A justiça revela-se como condição imprescindível para a paz. O assassinato incólume de indivíduos – milhares de jovens pobres, que vivem em condições subalternizadas nas periferias de grandes centros urbanos – clama por justiça, exige reparação. A violência gera, produz um duplo mal, tanto para as vítimas quanto para o agressor. Depreende-se que o agente da violência tem as possibilidades de sua humanidade suprimidas; a demência toma corpo, o benefício de discernir ausenta-se; o ser humano encontra-se em risco, quando exposto a toda má sorte e barbárie. É imprescindível que se resgate ainda a dignidade dos agressores, afastados, privados da condição de humanidade, apartados do sentimento de pertença e vínculo sociais.
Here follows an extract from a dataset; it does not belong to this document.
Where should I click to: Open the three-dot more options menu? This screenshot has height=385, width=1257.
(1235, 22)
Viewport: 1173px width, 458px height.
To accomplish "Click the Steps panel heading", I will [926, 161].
Apenas mediante o resgate da elevada ética do amor, fazendo emergir uma nova humanidade, a romper com a dinâmica do desejo mimético, e a instauração da plena justiça abrirá perspectivas capazes de conter, suplantar a livre fruição da violência, a conduzir à ruína da civilização.

 

Adelino Francisco de Oliveira é professor de Ética e Teologia na Faculdade Salesiana Dom Bosco de Piracicaba e Colégio Salesiano Dom Bosco de Piracicaba.
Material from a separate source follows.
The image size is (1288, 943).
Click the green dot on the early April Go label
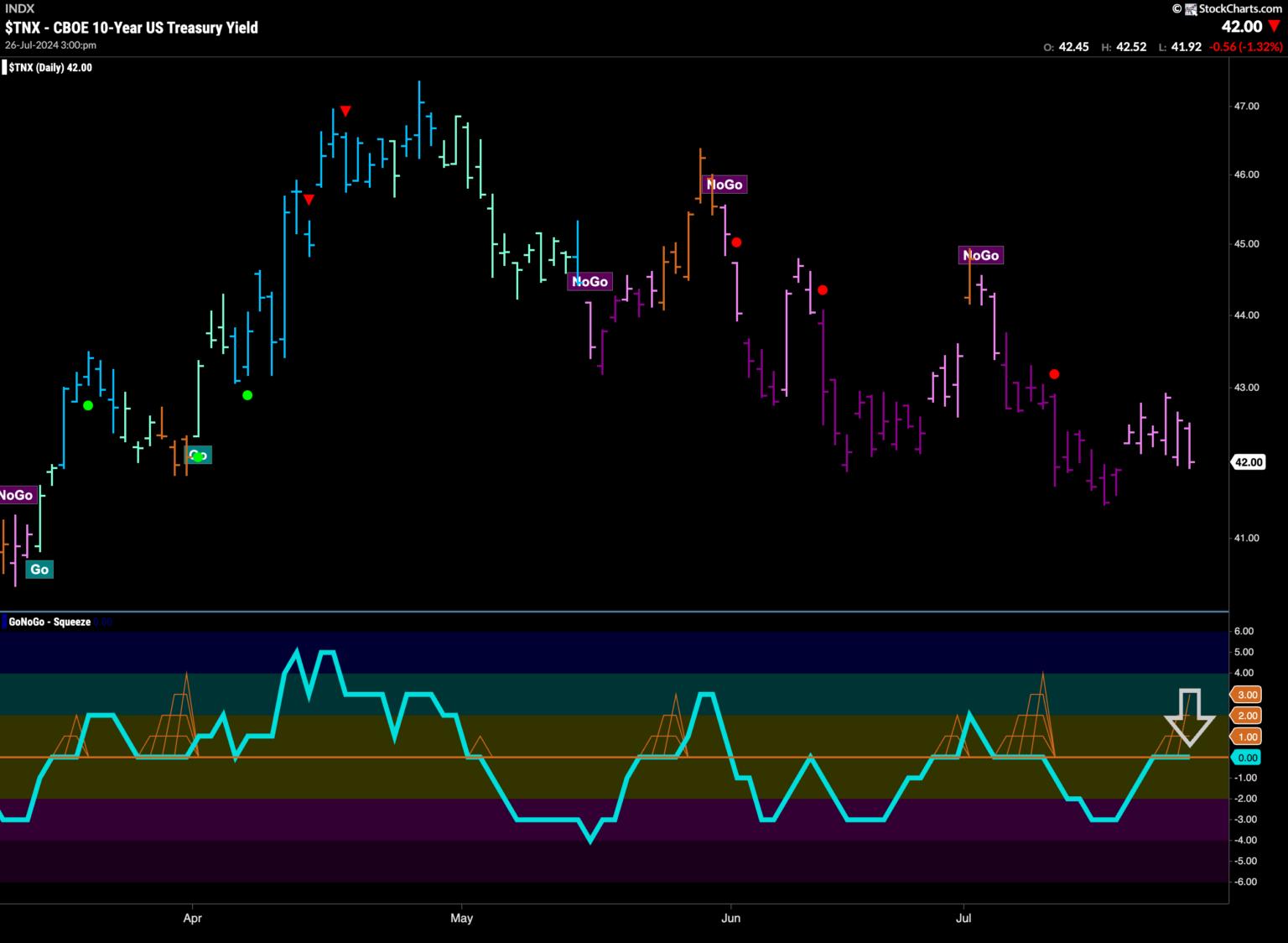(198, 456)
10 thoughts on “Banalidade do Mal e Violência no Contemporâneo

  1. DEU MEDO! parabéns pela matéria, mas essa realidade retratada de forma nua e crua nos passa medo, é muito preocupante os caminhos que a sociedade trilha nos últimos 40 anos, na minha visão de leigo existe um cesto de atos que é a verdadeira semente do mal, entre eles ‘direitos e liberdade incondicional’ defendida por muitos , lá nos anos 60 quando as mulheres iniciaram sua luta por igualdade esqueceram que não haveria quem ficasse em casa cuidando e educando os filhos, indo contra a natureza onde pai e mãe tem papel distintos, até os animais tem uma mãe cuidando e educando, depois vieram os gritos de rebeldia e liberdade, onde tem inicio a grande explosão de uso de drogas, depois veio o fim da estrutura familiar com o divorcio e liberdade sexual, agora a imposição da tolerância e extinção dos princípios diante das minorias barulhentas e inconsequentes, cujo efeitos na sociedade só serão visualizados daqui algumas décadas e onde só Deus sabe onde vamos parar!
    todos sabemos que os caminhos estão errados, mas poucos fazem algo para muda-lo!
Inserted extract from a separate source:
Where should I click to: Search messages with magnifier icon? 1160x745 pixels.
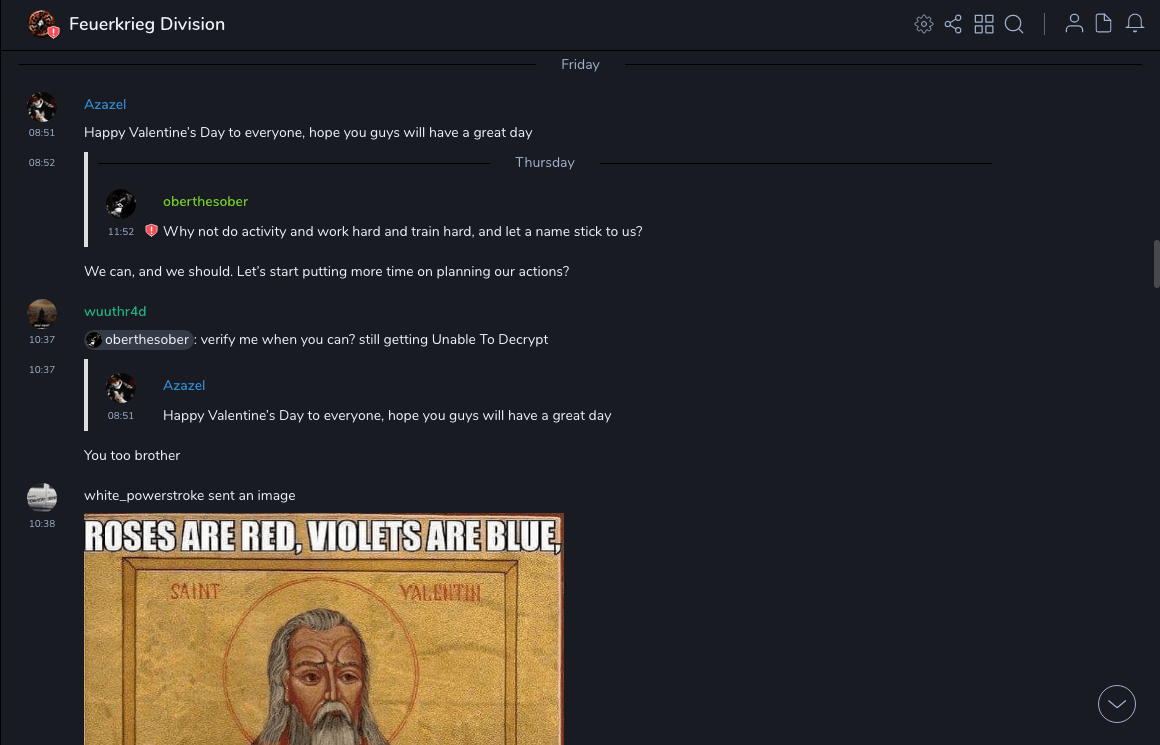click(x=1014, y=24)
    1. Prezado Sr. Idinaldo,

      Agradeço pela interlocução. No entanto, apenas quero deixar claro e evidente que não compartilho, em absoluto, de suas concepções e conclusões, particularmente no que se refere a questão e lugar da mulher…

      Não faço nenhuma relação entre o problema da banalização da violência com as conquistas e avanços sociais. Ao contrário, entendo que a violência explode quando não há direitos, nem liberdade.

      Esteja bem!

  2. Retrato brilhante e impiedoso da atual situação em que vivemos.
    Reconfortante perspectiva de redenção com a possibilidade do olhar da humanidade através da ética do amor, em todos os níveis, mas, penso eu, principalmente, no âmbito familiar. É, para mim, o principal esteio para pacificarmos a sociedade. E me nego a senti-lo como uma fantasia utópica. Considero uma filosofia de vida.
    Parabéns, mais uma vez, professor Adelino, pela competente e excelente reflexão.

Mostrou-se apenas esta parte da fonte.